Many students live a life that is split between two places – university and home. As it stands, students can only register for a GP in one of those places presenting some very difficult challenges. Living between two different locations leaves students with a deceptively simple choice – whether to transfer their GP registration to a new place or stay registered at a GP that they don’t live anywhere near for most of their year.

Both options have the reverse of the same problem. If they move their healthcare to university, they are stranded from their GP during periods at home and if they keep their care at home, they are isolated from GP care at university.

Students are required to live flexible lives in a medical system that refuses to be flexible for them.

Tough compromises

In my experience, students with disabilities, mental health issues, traumas or other health concerns are the ones who face the biggest challenges under the current restrictions. These students have to make compromises on their care and evaluate where they need support the most.

Students on waiting lists for mental health support are often unable to change their GP because they risk being taken off their waiting lists, so they keep registered at home and they are unable to access on-campus health support during term time.

Students who come to university to escape unsafe home situations have to decide whether they need support most when they have to live at home over the summer or if they need support for the rest of the year. If students move their registration to university, they are often isolated from medical support at home during particularly anxious periods, for example waiting for dissertation or exam results. For many students the choice of where to register for their GP is always a choice laden with hard choices and compromises.

Keeping a GP registration at home whilst at university incurs significant travel costs for necessary appointments and can consume a lot of time, an option made worse during a cost-of-living crisis when we know students are time poor. Many disabled students bear these issues to a greater extent because they sometimes have to rely on friends or family to take them to appointments across the country, making them feel guilty or like a burden on the people they have to depend on.
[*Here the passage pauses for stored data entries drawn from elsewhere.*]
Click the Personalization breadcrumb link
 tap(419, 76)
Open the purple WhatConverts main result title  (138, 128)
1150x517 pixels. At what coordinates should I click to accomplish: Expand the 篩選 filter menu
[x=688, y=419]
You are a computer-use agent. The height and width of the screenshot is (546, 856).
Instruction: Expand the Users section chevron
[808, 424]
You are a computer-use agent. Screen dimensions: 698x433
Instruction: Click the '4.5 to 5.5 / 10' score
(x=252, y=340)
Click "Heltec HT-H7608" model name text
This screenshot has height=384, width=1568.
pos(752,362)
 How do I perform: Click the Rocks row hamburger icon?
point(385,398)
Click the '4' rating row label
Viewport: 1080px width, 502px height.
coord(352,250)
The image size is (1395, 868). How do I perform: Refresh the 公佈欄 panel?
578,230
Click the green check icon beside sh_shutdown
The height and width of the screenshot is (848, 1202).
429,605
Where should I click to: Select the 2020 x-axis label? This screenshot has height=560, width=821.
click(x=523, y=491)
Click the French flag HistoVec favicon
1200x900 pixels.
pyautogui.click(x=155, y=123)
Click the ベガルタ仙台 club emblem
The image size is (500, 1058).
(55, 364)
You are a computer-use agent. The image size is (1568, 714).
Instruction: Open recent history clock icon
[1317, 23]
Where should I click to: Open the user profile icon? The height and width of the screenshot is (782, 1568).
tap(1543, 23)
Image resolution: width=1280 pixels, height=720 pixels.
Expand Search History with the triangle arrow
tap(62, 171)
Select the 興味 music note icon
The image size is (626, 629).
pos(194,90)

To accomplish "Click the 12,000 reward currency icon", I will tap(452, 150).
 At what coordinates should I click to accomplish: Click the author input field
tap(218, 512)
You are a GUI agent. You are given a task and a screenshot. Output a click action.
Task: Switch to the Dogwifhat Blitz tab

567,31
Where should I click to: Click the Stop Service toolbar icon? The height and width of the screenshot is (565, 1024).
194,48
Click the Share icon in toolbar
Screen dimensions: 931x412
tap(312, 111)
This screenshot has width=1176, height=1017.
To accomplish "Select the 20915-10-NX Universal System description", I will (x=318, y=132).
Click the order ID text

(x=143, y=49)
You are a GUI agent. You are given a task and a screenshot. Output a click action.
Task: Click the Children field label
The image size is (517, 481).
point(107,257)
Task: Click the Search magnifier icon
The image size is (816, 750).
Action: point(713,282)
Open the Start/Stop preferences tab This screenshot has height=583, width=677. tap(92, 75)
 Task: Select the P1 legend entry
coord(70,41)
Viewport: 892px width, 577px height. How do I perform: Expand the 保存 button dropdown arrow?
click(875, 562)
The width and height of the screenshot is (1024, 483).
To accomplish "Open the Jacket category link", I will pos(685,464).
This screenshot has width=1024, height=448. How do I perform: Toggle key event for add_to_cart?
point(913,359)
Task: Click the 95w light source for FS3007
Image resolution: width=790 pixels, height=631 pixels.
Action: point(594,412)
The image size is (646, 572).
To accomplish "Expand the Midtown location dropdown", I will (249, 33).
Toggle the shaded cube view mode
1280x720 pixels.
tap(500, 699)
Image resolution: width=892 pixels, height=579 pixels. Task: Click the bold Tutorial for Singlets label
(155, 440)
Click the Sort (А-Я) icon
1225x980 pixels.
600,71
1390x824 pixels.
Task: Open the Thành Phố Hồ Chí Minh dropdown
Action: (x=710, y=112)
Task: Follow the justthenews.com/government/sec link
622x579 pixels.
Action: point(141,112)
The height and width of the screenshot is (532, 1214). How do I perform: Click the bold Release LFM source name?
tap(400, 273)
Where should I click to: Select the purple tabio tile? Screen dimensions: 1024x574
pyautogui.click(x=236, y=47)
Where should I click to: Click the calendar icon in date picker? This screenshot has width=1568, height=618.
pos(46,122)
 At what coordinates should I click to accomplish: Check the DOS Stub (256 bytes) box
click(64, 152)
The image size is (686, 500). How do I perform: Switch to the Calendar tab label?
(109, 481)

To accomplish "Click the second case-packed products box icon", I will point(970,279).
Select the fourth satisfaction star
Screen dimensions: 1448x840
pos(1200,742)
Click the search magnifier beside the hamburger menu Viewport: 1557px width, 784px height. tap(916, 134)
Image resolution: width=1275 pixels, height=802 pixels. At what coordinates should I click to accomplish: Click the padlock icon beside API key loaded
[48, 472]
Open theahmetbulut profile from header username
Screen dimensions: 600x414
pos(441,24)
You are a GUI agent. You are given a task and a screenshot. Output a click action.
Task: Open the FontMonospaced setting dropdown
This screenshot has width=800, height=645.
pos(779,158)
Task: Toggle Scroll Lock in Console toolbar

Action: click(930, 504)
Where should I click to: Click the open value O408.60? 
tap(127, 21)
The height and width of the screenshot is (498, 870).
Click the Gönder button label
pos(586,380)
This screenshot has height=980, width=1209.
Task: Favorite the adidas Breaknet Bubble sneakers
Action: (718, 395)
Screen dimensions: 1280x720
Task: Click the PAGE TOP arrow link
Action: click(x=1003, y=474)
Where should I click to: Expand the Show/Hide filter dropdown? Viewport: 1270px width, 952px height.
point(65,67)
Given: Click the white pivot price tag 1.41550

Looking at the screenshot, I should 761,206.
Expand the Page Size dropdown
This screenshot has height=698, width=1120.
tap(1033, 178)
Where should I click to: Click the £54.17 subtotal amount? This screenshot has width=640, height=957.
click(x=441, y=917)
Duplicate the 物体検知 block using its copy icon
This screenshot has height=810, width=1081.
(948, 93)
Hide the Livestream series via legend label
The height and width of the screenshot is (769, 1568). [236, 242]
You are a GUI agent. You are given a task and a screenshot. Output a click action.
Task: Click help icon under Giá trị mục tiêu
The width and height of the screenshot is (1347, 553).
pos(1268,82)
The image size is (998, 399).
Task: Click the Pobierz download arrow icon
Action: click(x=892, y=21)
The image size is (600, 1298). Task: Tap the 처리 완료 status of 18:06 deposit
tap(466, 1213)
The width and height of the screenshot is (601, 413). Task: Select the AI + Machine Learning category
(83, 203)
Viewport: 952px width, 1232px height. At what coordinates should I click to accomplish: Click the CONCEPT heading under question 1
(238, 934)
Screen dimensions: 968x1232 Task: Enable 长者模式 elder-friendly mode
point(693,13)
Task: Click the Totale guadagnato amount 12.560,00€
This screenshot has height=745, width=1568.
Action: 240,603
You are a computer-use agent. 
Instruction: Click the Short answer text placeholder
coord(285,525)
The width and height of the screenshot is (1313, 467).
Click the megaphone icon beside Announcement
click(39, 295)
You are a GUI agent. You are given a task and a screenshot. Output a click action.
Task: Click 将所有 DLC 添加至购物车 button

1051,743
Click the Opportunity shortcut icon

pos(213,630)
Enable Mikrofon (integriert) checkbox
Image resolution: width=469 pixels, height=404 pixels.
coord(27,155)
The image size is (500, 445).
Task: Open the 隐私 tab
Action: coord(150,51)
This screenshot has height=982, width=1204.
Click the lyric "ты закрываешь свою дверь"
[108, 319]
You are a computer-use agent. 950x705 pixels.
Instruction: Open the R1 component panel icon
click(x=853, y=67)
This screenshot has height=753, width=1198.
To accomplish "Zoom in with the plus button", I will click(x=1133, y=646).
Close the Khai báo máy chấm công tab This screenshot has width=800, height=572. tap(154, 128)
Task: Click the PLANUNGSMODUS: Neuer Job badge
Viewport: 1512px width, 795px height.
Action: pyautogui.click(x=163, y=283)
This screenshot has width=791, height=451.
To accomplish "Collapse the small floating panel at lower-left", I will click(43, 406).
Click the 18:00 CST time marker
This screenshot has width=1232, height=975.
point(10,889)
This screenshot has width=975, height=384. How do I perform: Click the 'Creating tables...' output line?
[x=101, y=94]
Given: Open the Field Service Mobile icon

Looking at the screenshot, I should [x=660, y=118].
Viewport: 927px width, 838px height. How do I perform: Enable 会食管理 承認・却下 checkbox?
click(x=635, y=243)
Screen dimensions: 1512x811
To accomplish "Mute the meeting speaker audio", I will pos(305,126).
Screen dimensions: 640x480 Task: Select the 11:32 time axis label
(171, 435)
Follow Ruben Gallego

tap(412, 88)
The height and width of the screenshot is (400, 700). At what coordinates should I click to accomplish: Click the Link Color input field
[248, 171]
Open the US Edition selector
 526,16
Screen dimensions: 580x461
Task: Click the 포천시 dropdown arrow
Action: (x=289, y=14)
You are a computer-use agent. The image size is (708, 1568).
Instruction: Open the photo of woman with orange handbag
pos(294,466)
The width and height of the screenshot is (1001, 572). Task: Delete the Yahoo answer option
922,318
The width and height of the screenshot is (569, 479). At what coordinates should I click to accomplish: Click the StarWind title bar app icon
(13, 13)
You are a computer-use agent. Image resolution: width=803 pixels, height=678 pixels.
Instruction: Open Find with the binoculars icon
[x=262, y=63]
Some feel unable to live independently and that causes a lot of stress when they are so far from home.

The problem of inflexible GP registration particularly affects students with children and dependents, since access to on-campus healthcare enables them to access care without being away from their dependents for longer than necessary.

In my conversations with students and staff I have also encountered failures of data-sharing causing significant harm to students and delays in getting support from GPs and the university. I have seen examples where students have had to recount extremely traumatic circumstances to complete strangers at new GPs, retraumatising themselves in order to get the support they need. I have seen students lose documents for medical conditions after registering with a new GP, meaning that they are now lacking available evidence for some university services, and sometimes having to restart the journey to diagnoses.

The difficulty of the evaluations that some students have to make, and the intolerable nature of the choices they are forced to consider as a result of the current system harms students’ abilities to succeed and thrive at university. It isn’t uncommon that students have dropped out in part because of the lack of consistency in their healthcare provision.

An agenda for student health

For students to succeed at university, they need access to two GPs, one at home, and one in their university area and information sharing needs to be much more consistent when changing GP registrations.

Students can register to vote in two places at the same time without democracy falling to its knees, so I doubt that these changes would be the final straw on the strained NHS. Additionally, the Health Secretary’s plans to digitise the NHS may make these suggestions more possible than ever so I hope he remembers his time as a representative of students and bears these issues in mind as he prosecutes his plans for reform.

Universities, SUs, and student support departments should work together on this matter. We all want students to have equal access to university and we want them to thrive as best they can whilst away from home. Consistently pushing for students to have two GPs in Parliament, in conferences and in consultations has the potential to change the prospects of many students who already face significant barriers to education.

We know student life is more complex than lectures and seminars and if we’re to make bigger waves we need elected officials to think about the holistic student experience and healthcare needs to be central to that agenda.